◆ INSTRUCTIONS TO FOLLOW ◆
Can you duplicate every line of the data below word for word, leaving the pictures out of your answer?

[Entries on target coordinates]
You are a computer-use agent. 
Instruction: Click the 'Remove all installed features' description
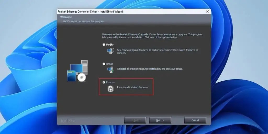pyautogui.click(x=133, y=87)
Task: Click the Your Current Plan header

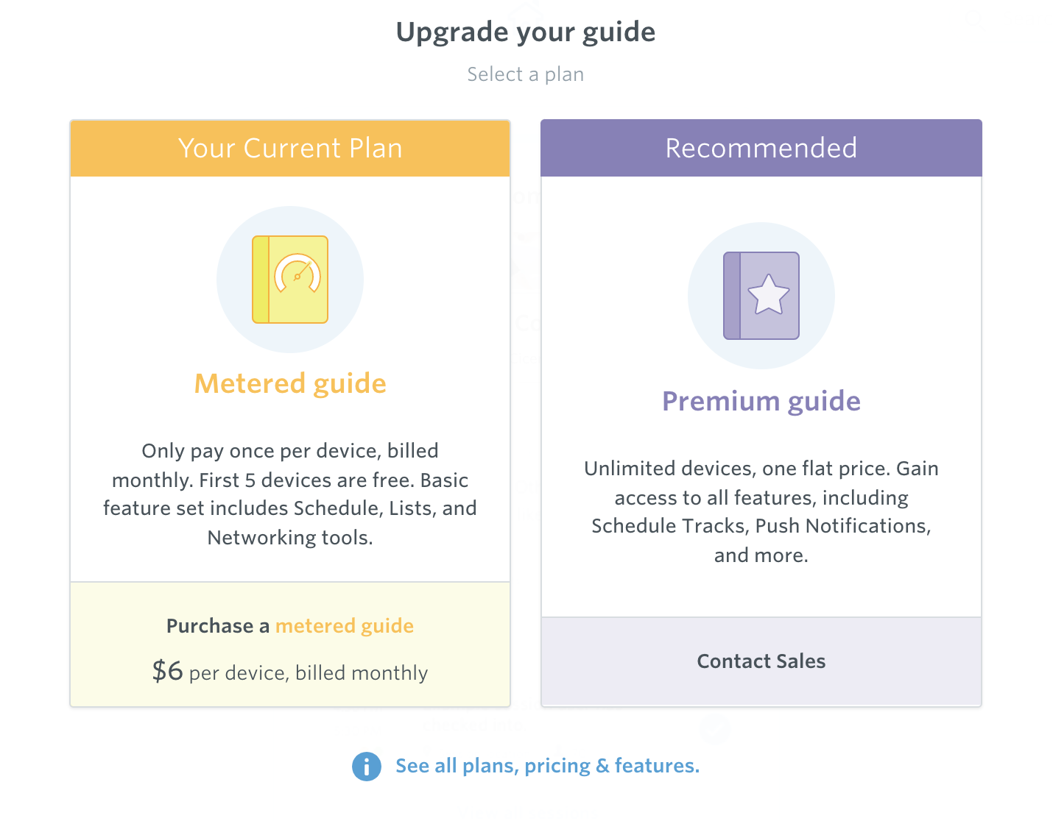Action: point(290,148)

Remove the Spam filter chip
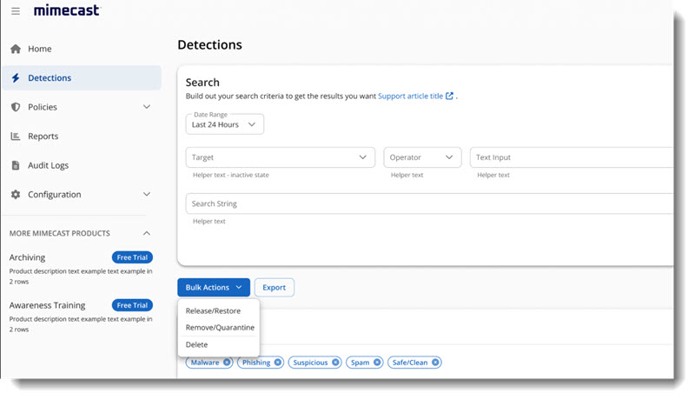378,363
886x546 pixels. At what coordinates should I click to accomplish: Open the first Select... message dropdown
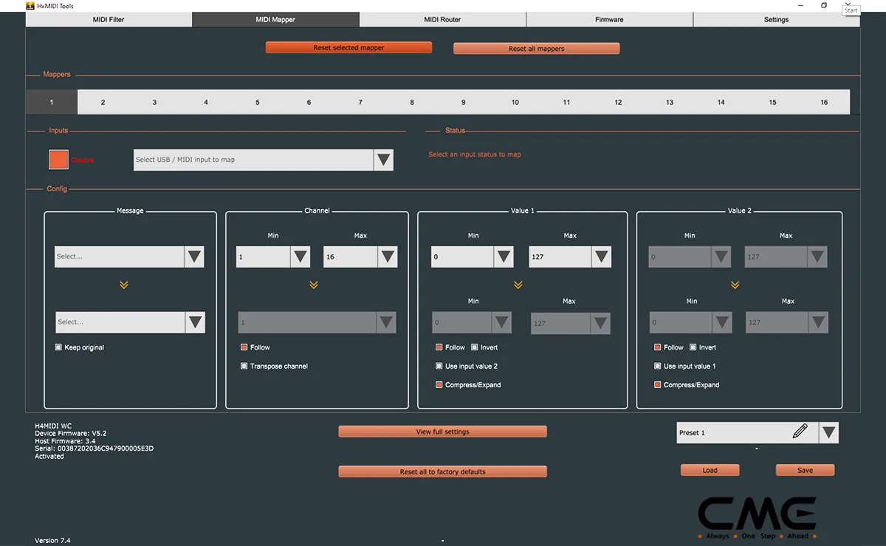click(194, 256)
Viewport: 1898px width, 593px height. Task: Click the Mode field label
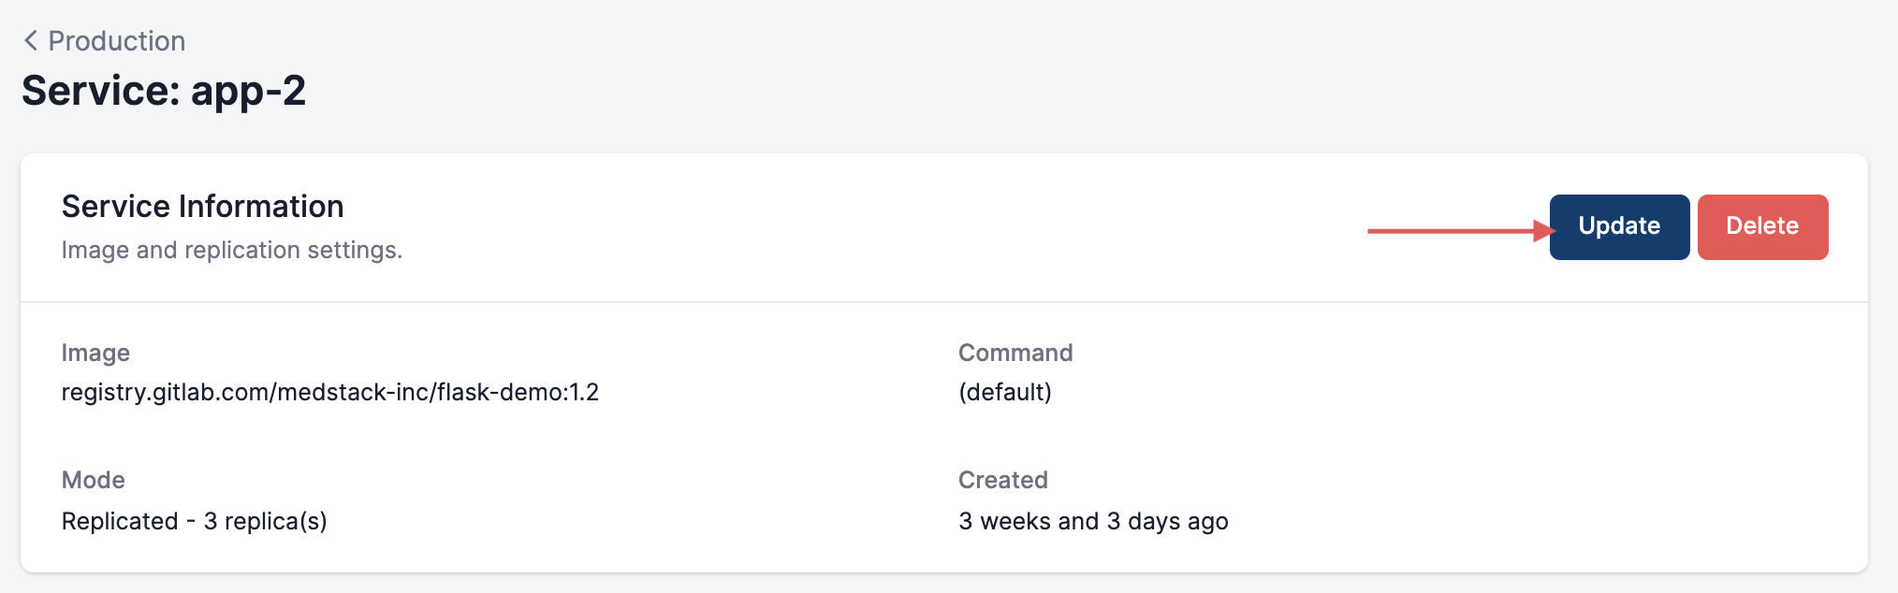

◆ FINISHED TASK ◆
You are a computer-use agent. 
Instruction: Click the 'Remove all installed features' description
pyautogui.click(x=133, y=87)
Task: Click the Your Current Plan header

Action: point(290,148)

Remove the Spam filter chip
378,363
886x546 pixels. At what coordinates should I click to accomplish: Open the first Select... message dropdown
click(194, 256)
Viewport: 1898px width, 593px height. Task: Click the Mode field label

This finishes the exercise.